• **WHAT IS EXPECTED**
Identify every line in the records below that contains the string "screenshot", treating uppercase and lowercase as different, and copy each of those lines in full.

• **Element and text location data**
- - - - -
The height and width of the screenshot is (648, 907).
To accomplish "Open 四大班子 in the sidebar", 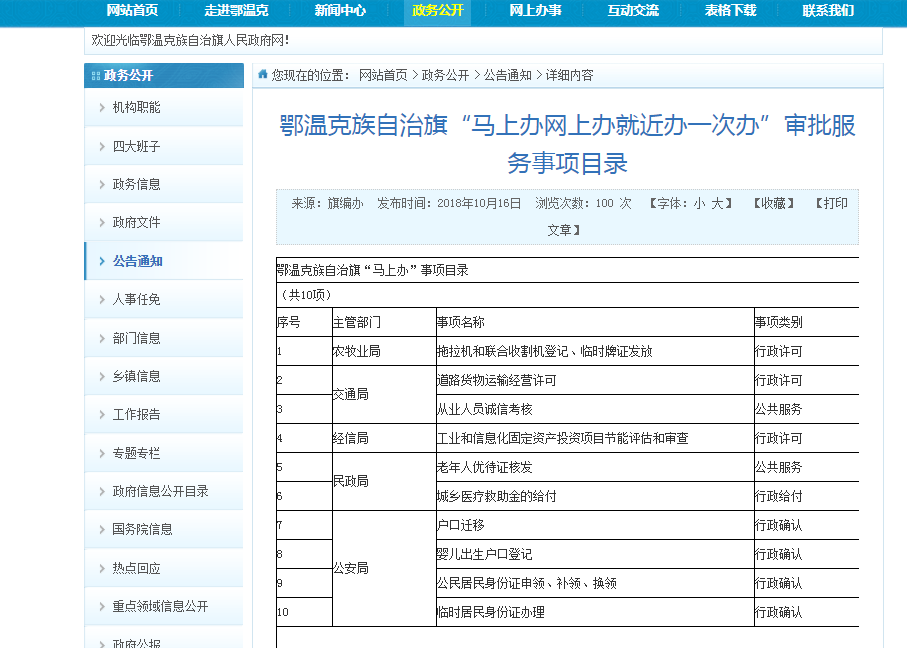I will click(136, 146).
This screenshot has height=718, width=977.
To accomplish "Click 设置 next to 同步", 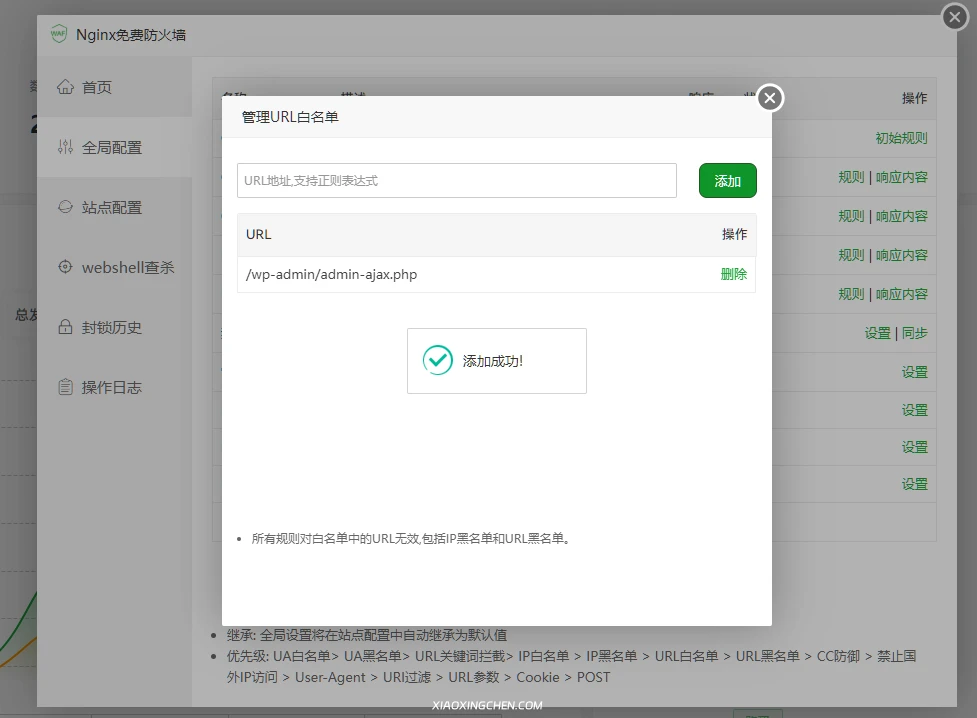I will 877,333.
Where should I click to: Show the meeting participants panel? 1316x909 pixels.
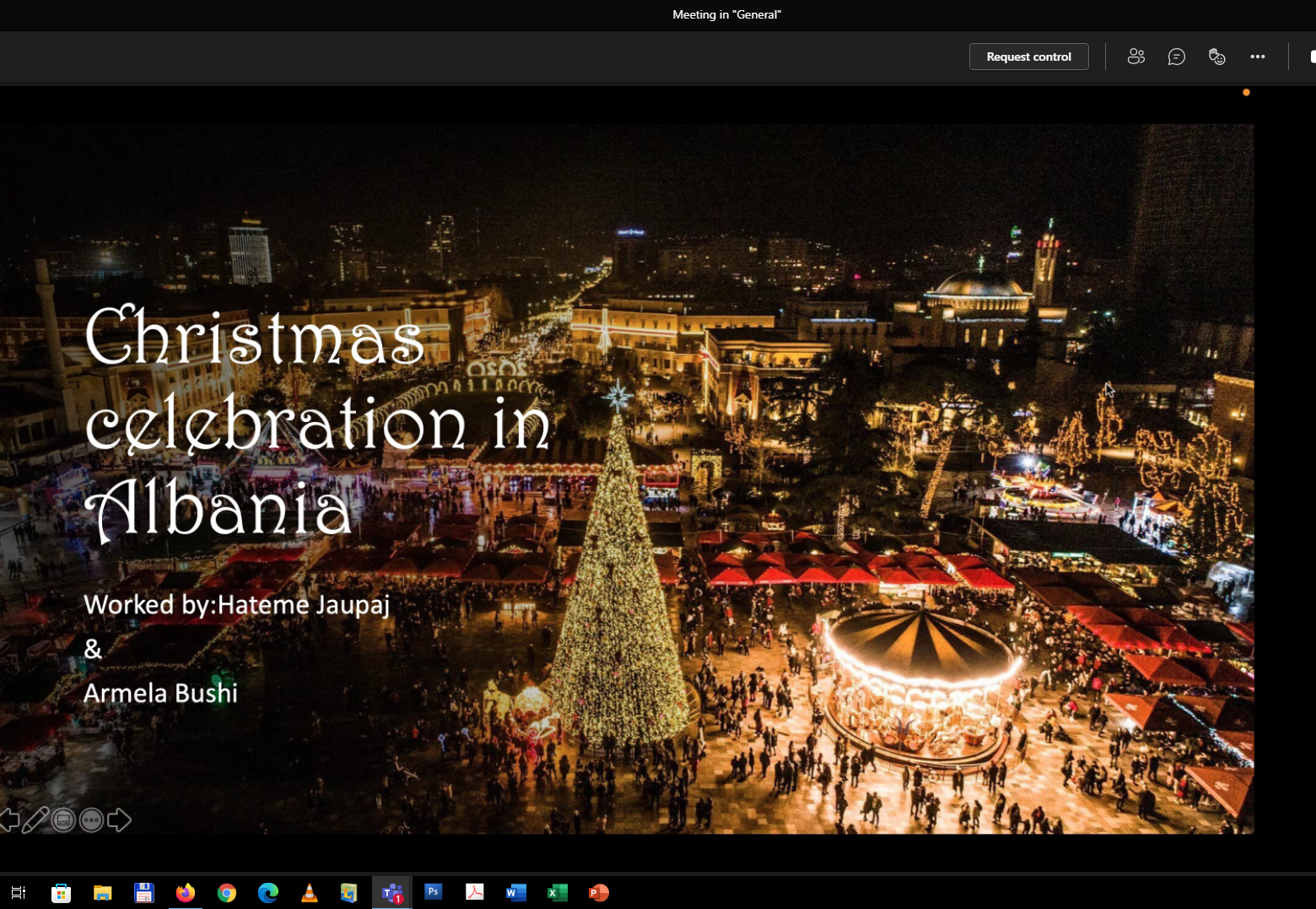point(1135,57)
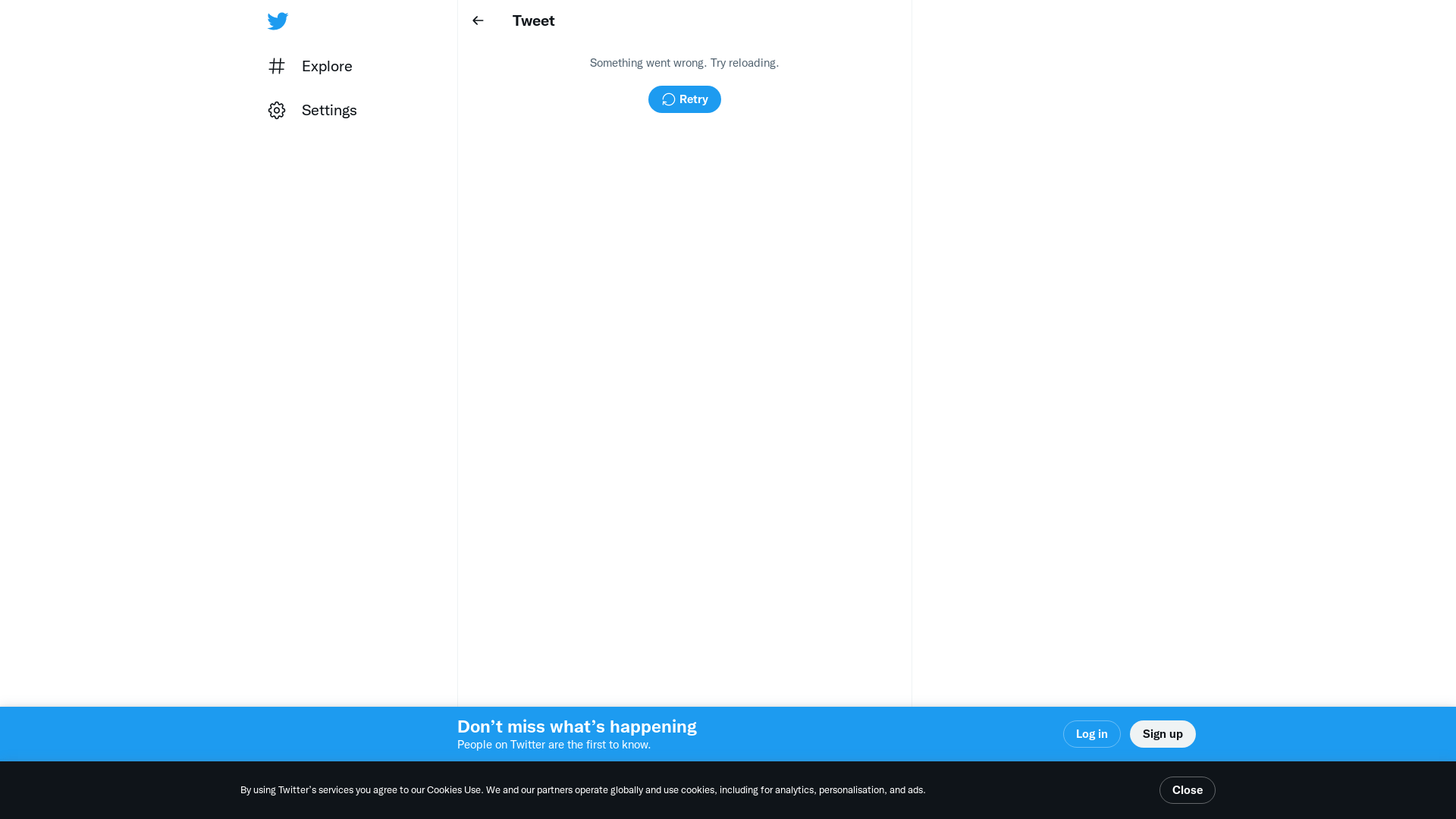
Task: Click the Explore hashtag icon
Action: pyautogui.click(x=277, y=66)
- - - - -
• **REPLY TO THE TASK**
The height and width of the screenshot is (648, 907).
This screenshot has height=718, width=977.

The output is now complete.